EXERCISE SET
(a) Output the records again word for word, starting at the line that contains "You are a GUI" and continuing through the last line of the records, both ends included. Leave out the pictures.
(b) Write the next part of the forum thread about oil feed drillings to the camshafts in a cylinder head, picking up after its final comment.

## begin PASSAGE TO READ

Id be curious on the cross drill if it can be ported to align the flow. Great video.
Another thing i believe there could be a binding issue with follower to valve. If rockers is under lobe and pushing on valve but not sliding across it.
Also lack of valve adjustments can cause the where to cam faster do to lack of valve clearance. So oil cant lubricate properly. Like mechanical flat tappet camshafts. Wonder if running a bigger gap would help. Or if valves are stretching to much.
So in the end you want a complete head with jets and test the oil flow... You should be able to see if some jets fail.
Not being aligned holes could be a reason for problems but it doesn't have to be.
As long as there's enough oil pressure for the oil to flow through the smaller crossing points there's no problem.
But I suspect the boring isn't very consistent, if that's the case there's heads where it all works great and there's some that don't properly feed the oil through the jets.
Sounds like it's possible a machine shop can fix such an issue.
Is it always the same cam lobes that have the problem or does it differ in cases ?
First class analysis bud, good on you.
interesting theory, difficult to say how deep the nozzles seat / if they actually go far enough back to block the passage at the junction - the only real way to confirm this would be to fit some nozzles and test with oil flow really, like you say even a small reduction in oil flow would starve the cams and generate friction & heat = premature wear. good work investigating
I'm not sure if that would be the problem, only if the threads bottom out.
I thought the same thing initially BUT I believe he has hit the nail on the head actually. You would be correct IF the threads extended all the way down to the other drilling which looks to be anywhere from 40-50mm deep. That is not the case. Why would you drill a threaded hole 40mm when all you need is 10mm max for thread engagement? You wouldn´t. As such, the only hole that reaches the other cross-drilling is the actual smaller diameter. In the end the contact area is defined by the overlap of both smaller diameter holes and they need to be very, very accurate. If they are not dead on the orifice will be starved by insufficient feed pressure and then say goodbye to your cam. I think he´s got it.
If the oil is good, the camshafts are well treated, and the valve/camshaft tolerances are within specifications, no problems will arise for sure. There are videos on TH-cam where you can see that the alignment of the lubrication channels is not the issue. The pressurized oil circulates absolutely everywhere, regardless of alignment! Very important is checking the camshaft/valve clearance/tolerance.

## end PASSAGE TO READ
## begin PROVIDED DATA

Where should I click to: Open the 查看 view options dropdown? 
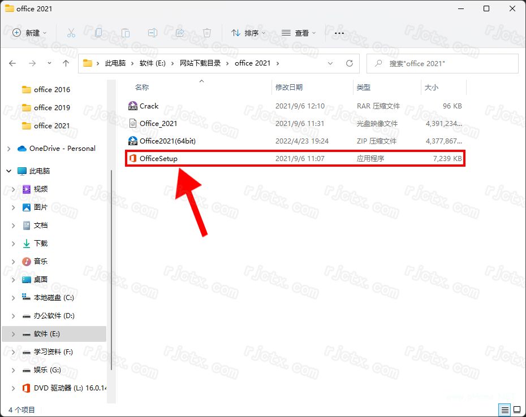[298, 33]
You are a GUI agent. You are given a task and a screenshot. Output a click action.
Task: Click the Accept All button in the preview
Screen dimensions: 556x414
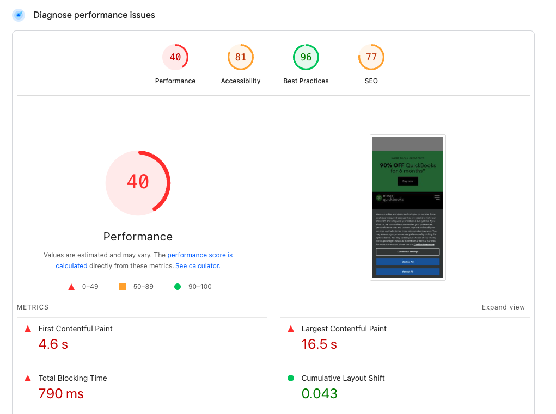tap(407, 272)
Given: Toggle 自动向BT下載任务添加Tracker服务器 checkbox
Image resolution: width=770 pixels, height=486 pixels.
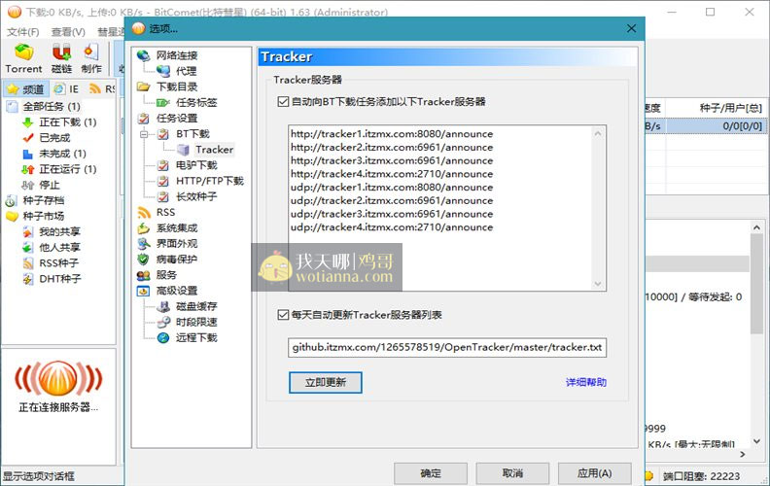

## end PROVIDED DATA

ANSWER SET
(a)
You are a GUI agent. You are given a task and a screenshot. Output a click action.
Task: Click the Accept All button in the preview
Screen dimensions: 556x414
tap(407, 272)
Given: Toggle 自动向BT下載任务添加Tracker服务器 checkbox
Image resolution: width=770 pixels, height=486 pixels.

(b)
Reminds me of the first generation Viragos/XVs, where the banjo bolt for the oil lines going to the cylinder heads had not been drilled fully through. There was a tiny hole, but not the intended 4 mm. Result was the same; cams (and rocker arms) destroyed.
afaikt the only way for the jet to cover the cross drill is if it bottoms out in the threaded hole, which I don't see how it could unless they found way to thread a blind hole all the way, what am I missing?
My thoughts too.
I've contacted a mechanic I know has done several under warranty and hoping to get a head from him. He's got two old ones he swapped 3mo ago under warranty.
If it all works out, I'll bandsaw and mill out the head like Matt intended...
The jet just makes things worse, the main issue is the alignment. The intersection is on the side of the jet hole, not the back.
I first came across this squirter system on my Husqvarna FE250, and it scares me no end that the oil can be contaminated with clutch debris and the jet holes are tiny. If they are going to filter the oil supply to the head, they need to make the filter a centrifugal one like Honda does/did with the crank oil on their small bikes.
My 2019 125 Monkey has centrifugal filtered oil going to the crank and also the cam where’s the newer monkeys now only have a paper filter☹️
The centrifugal filter collection cavity on these bikes is good for thousands of miles, and is a brilliant idea that has been in existence on Honda C50/70/90 et al since I were a lad………
@rogercrier9115 but there's a 5 micron oil filter... like all bikes today.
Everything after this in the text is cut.